27 October 2025
Indian public sector oil companies are facing a challenging situation after fresh US sanctions were imposed on Russian oil majors Rosneft and Lukoil. This move affects entities such as CJSC Vankorneft, a Rosneft subsidiary, in which Indian companies hold significant minority stakes. State-run ONGC Videsh Ltd (OVL) and a consortium of Oil India Ltd (OIL), Indian Oil Corporation (IOC), and Bharat PetroResources Ltd (BPRL) together own 49.9% of Vankorneft, with Rosneft retaining controlling ownership at 50.1%. [1] As the new sanctions come into effect, Indian companies are seeking legal clarity to ensure compliance and protect strategic as well as financial interests, while navigating the risk of global enforcement actions.
OFAC’s 50 Per Cent Rule and Its Relevance
The United States Treasury’s Office of Foreign Assets Control (OFAC) applies a “50 per cent rule,” meaning sanctions apply only to entities majority owned, directly or indirectly, by designated persons or entities. Under this rule Vankorneft itself is sanctioned due to controlling ownership by Rosneft, but the Indian companies with less than 50% ownership are not automatically subject to the same restrictions.[2] Nevertheless, OVL is proactively seeking domestic and international legal opinions to avoid unintentional violations, as technical breaches could have far-reaching impacts including restrictions on overseas fundraising and US dollar transactions affecting Indian firms’ global operations.
Indian Investments and Financial Stakes at Risk
The significance of the issue is marked by the substantial investments made by Indian companies in Russian oil assets. OVL holds a 26% stake in Vankorneft, while the IOC-OIL-BPRL trio holds 23.9%. Initial investments by OVL started in 2016, with the consortium acquiring stakes shortly thereafter. In total Indian firms have poured over $5 billion into these Russian assets, granting access to around 13.87 million tonnes of oil equivalent.
However, due to prior rounds of sanctions since the Russia-Ukraine conflict in 2022, these companies have been unable to repatriate dividends, which are now estimated at around $1.4 billion.[3] These funds remain parked in Moscow bank accounts, primarily at the Commercial Indo Bank (an affiliate of State Bank of India). Despite earning regular dividends in rubles, regulatory and banking hurdles leave Indian firms unable to transfer or fully utilize these earnings.
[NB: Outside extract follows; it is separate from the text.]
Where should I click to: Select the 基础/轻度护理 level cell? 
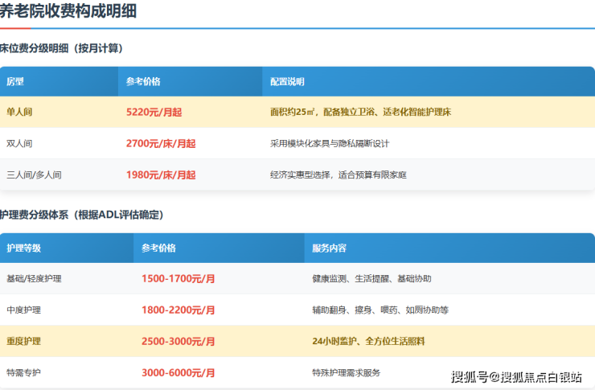(34, 278)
Nature of Indian Stake and Role in Vankorneft
Importantly, Indian partners in Vankorneft do not receive equity oil; rather their returns are limited to dividend income from the joint venture’s profits. The oil extracted by Vankorneft is sold to global traders, not directly routed to India. Indian companies are not field operators, limiting their practical involvement in day-to-day management, which somewhat protects them from direct operational sanctions but retains their exposure to financial and compliance risks.
Legal, Regulatory, and Strategic Ramifications
The cautious approach by ONGC Videsh Ltd seeks to prevent inadvertent sanctions violations. The legal uncertainty arises not just from OFAC’s 50% rule, but also from broader enforcement measures, potential secondary sanctions, and evolving Western policy actions. Violations could lead to Indian oil firms being shut out from accessing foreign funding or barred from conducting US dollar transactions vital for international trade.
ONGC Videsh is actively consulting law firms to clarify its obligations and map out risk-averse strategies. This includes ongoing coordination with the Indian Ministries of External Affairs and Petroleum and Natural Gas, underlining the balancing act between India’s energy security, strategic partnership with Russia, and risk-mitigation in the face of global financial regulations.
The Way Forward: Pending Resolution and Policy Implications
The issue of repatriating the $1.4 billion in stuck dividends remains unresolved.[4] While avenues such as reinvestment or using the funds in bilateral trade have been explored, operational limitations in the respective projects and cross-border payment regulations have hindered such alternatives. Industry insiders believe a major breakthrough is only likely if there is an easing of conflict in Ukraine or significant relaxation of Western sanctions.
In the meantime, the caution exercised by Indian firms exemplifies prudent risk management and adherence to international compliance, even as operational and financial uncertainties persist. The saga underscores the complexity of operating in a sanctions-laden international environment and the need for ongoing legal and diplomatic engagement.